___ Excerpt to read ___

Question

Calculate the enthalpy of vaporisation of ethanol if 11.5 g of ethanol is completely vaporised by supplying 11.8 kJ of heat.

• A. $21.7 \text{ kJ mol}^{-1}$
• B. $47.2 \text{ kJ mol}^{-1}$
• C. $65.1 \text{ kJ mol}^{-1}$
• D. $39.0 \text{ kJ mol}^{-1}$

Hint:

$\Delta H$ is always "per mole." Always find the moles of the substance first. Dividing by 0.25 is the same as multiplying by 4!

Answer 1

The Correct Option is B

Step 1: Concept
Enthalpy of vaporisation ($\Delta_{vap}H$) is the heat required to vaporise one mole of a liquid at constant pressure.

Step 2: Meaning
Formula: $\Delta_{vap}H = Q / n$, where $n$ is the number of moles. Molar mass of Ethanol ($\text{C}_2\text{H}_5\text{OH}$) is $46 \text{ g/mol}$.

Step 3: Analysis
- Number of moles ($n$) = Mass Molar mass = $11.5 / 46 = 0.25 \text{ mol}$. - $\Delta_{vap}H = 11.8 \text{ kJ} / 0.25 \text{ mol}$. - $\Delta_{vap}H = 47.2 \text{ kJ/mol}$.

Step 4: Conclusion
The enthalpy of vaporisation is $47.2 \text{ kJ mol}^{-1}$. Final Answer: (B)

___ Stored data ___

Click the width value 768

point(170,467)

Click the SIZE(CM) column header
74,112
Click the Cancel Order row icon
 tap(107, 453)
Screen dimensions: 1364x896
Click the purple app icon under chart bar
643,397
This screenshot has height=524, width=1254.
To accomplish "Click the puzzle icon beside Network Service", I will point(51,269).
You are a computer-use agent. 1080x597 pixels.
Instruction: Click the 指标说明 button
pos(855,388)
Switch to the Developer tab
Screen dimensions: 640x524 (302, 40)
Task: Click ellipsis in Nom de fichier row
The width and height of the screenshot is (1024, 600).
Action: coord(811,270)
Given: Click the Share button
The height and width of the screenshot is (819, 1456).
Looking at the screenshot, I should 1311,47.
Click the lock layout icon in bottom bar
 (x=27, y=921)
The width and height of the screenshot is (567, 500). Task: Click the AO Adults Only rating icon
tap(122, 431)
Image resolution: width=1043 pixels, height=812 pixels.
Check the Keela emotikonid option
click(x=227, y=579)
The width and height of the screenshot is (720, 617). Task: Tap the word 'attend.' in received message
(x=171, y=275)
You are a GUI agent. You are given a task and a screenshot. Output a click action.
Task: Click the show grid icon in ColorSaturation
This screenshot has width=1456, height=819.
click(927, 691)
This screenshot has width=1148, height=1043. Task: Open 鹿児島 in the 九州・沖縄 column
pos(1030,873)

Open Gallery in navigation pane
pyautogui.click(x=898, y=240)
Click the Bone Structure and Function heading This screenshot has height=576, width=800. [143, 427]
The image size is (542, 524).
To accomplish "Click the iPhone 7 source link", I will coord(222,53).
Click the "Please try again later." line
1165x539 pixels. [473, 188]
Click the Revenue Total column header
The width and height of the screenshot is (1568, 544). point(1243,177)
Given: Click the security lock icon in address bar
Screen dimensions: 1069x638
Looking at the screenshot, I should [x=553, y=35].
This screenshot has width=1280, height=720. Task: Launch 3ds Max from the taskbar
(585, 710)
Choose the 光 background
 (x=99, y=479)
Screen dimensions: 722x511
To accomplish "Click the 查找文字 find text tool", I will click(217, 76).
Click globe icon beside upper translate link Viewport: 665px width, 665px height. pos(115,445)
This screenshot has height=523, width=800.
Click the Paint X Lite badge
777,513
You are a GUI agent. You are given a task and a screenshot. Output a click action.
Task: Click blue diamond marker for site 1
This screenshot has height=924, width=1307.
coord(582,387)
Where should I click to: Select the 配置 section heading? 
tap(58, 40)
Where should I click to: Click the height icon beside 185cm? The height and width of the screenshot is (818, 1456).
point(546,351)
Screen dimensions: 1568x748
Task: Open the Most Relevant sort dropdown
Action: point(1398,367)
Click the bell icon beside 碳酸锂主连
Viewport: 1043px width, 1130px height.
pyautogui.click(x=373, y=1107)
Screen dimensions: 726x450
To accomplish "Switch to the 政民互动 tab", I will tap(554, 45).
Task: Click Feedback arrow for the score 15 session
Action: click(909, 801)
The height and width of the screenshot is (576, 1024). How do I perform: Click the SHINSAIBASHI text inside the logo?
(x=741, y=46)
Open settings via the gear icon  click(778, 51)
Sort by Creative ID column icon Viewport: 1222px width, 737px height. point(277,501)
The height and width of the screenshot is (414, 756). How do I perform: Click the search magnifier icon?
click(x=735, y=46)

___

→ Required actions:
A. Copy the ethanol vaporization problem from "Step 1: Concept" and stop after "Final Answer: (B)", replacing "constant pressure" with "fixed pressure".
B. In the ethanol vaporization problem, what molar mass does the solution give for ethanol?

→ Expected outputs:
A.
Step 1: Concept
Enthalpy of vaporisation ($\Delta_{vap}H$) is the heat required to vaporise one mole of a liquid at fixed pressure.

Step 2: Meaning
Formula: $\Delta_{vap}H = Q / n$, where $n$ is the number of moles. Molar mass of Ethanol ($\text{C}_2\text{H}_5\text{OH}$) is $46 \text{ g/mol}$.

Step 3: Analysis
- Number of moles ($n$) = Mass Molar mass = $11.5 / 46 = 0.25 \text{ mol}$. - $\Delta_{vap}H = 11.8 \text{ kJ} / 0.25 \text{ mol}$. - $\Delta_{vap}H = 47.2 \text{ kJ/mol}$.

Step 4: Conclusion
The enthalpy of vaporisation is $47.2 \text{ kJ mol}^{-1}$. Final Answer: (B)

B. 46 g/mol